Max Scherzer is in roughly the same place. He has extraordinary firepower that can help a team win the World Series. Even with free agency available to him at the end of 2014, and with Scott Boras as his agent, the Tigers will happily hang onto Scherzer at least through this season.
Doug Fister: Fans are beginning to hint that Fister, who has had a couple of bumpy starts in Florida, might be the better pitcher to market. But that's nonsense. Fister often requires more time to hit a groove that generally remains his groove for the bulk of a season. It's why his career ERA is a solid 3.48. Porcello's, by comparison, is 4.55.
Anibal Sanchez is the $80-million reason Porcello is available. When he re-upped with the Tigers for five years, Porcello became expendable. Sanchez, too, has numbers on his side (3.75 career ERA) and at age 29 is not a pitcher the Tigers will, or can, easily trade.
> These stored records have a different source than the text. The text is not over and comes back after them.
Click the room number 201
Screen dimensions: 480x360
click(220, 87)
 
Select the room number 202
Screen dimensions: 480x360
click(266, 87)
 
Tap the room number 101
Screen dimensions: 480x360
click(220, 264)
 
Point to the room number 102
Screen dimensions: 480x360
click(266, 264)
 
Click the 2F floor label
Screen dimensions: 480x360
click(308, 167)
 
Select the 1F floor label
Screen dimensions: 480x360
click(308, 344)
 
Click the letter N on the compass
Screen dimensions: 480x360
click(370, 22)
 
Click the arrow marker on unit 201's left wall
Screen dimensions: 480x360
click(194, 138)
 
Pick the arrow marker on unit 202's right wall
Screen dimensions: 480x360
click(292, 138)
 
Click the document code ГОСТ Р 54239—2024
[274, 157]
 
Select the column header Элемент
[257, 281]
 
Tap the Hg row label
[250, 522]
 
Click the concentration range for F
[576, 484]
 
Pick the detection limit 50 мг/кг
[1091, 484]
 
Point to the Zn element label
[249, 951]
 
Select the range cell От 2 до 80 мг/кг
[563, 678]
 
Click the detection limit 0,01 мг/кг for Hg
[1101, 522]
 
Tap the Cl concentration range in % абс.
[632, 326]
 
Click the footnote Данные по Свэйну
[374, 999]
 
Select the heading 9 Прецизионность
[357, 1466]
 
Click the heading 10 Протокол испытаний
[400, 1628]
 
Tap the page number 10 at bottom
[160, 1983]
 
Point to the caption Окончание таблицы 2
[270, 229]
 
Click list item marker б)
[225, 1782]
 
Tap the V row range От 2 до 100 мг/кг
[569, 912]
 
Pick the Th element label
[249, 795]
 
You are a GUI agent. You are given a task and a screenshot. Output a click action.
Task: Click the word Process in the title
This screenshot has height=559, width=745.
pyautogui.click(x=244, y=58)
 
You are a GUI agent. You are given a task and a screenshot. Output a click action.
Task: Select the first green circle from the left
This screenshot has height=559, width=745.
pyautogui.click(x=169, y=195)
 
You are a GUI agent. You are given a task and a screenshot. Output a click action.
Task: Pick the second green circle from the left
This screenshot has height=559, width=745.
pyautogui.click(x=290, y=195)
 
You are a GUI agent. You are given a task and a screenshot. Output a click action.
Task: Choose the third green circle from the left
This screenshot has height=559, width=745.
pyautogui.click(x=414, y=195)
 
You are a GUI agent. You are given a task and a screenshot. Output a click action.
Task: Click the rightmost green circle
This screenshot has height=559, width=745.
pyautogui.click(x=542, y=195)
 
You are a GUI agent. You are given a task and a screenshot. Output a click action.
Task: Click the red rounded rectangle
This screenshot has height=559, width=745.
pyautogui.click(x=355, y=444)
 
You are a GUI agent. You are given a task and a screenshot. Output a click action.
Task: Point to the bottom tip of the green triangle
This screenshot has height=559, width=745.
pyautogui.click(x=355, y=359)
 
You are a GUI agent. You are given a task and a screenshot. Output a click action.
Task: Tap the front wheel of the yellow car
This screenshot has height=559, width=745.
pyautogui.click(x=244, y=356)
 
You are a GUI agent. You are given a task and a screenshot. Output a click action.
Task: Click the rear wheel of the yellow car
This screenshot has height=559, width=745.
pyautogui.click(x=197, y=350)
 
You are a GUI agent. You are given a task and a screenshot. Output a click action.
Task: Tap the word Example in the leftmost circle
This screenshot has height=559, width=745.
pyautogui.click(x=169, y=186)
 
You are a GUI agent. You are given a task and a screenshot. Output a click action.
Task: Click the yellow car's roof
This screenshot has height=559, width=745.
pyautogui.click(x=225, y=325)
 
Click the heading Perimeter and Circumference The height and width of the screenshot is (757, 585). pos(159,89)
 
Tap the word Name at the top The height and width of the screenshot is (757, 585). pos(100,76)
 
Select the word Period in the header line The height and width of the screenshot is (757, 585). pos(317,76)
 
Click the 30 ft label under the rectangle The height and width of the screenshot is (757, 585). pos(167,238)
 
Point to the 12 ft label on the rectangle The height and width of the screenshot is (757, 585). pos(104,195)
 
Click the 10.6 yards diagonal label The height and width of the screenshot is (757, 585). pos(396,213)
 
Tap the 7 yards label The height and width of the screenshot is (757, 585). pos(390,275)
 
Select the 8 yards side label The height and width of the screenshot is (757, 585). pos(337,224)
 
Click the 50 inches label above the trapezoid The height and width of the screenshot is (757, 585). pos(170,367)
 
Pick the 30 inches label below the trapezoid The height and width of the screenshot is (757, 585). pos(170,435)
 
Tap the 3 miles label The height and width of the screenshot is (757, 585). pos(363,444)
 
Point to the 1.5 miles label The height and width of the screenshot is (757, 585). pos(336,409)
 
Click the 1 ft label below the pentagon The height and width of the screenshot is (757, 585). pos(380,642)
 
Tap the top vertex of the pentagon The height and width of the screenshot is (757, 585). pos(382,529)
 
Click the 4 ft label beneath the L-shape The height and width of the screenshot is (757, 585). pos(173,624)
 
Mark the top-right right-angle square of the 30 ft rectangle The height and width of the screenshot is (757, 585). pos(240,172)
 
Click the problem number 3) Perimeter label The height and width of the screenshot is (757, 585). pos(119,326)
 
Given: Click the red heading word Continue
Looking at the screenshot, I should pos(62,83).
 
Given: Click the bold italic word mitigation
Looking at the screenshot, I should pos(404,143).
Add in Smyly, who has done nothing but impress since he arrived a year ago, and you have five pitchers who, given their reliability, have all but pushed Porcello to another team.
Things, of course, can change. One of the Big Five can get hurt. Or, Dombrowski might shake his head at the offers for a man who might be on the verge of real stardom. In that case, the general manager will wait. Smyly will marinate at Toledo as the Tigers deal with a delightful cache of pitching riches enhanced by Porcello's bust-out spring.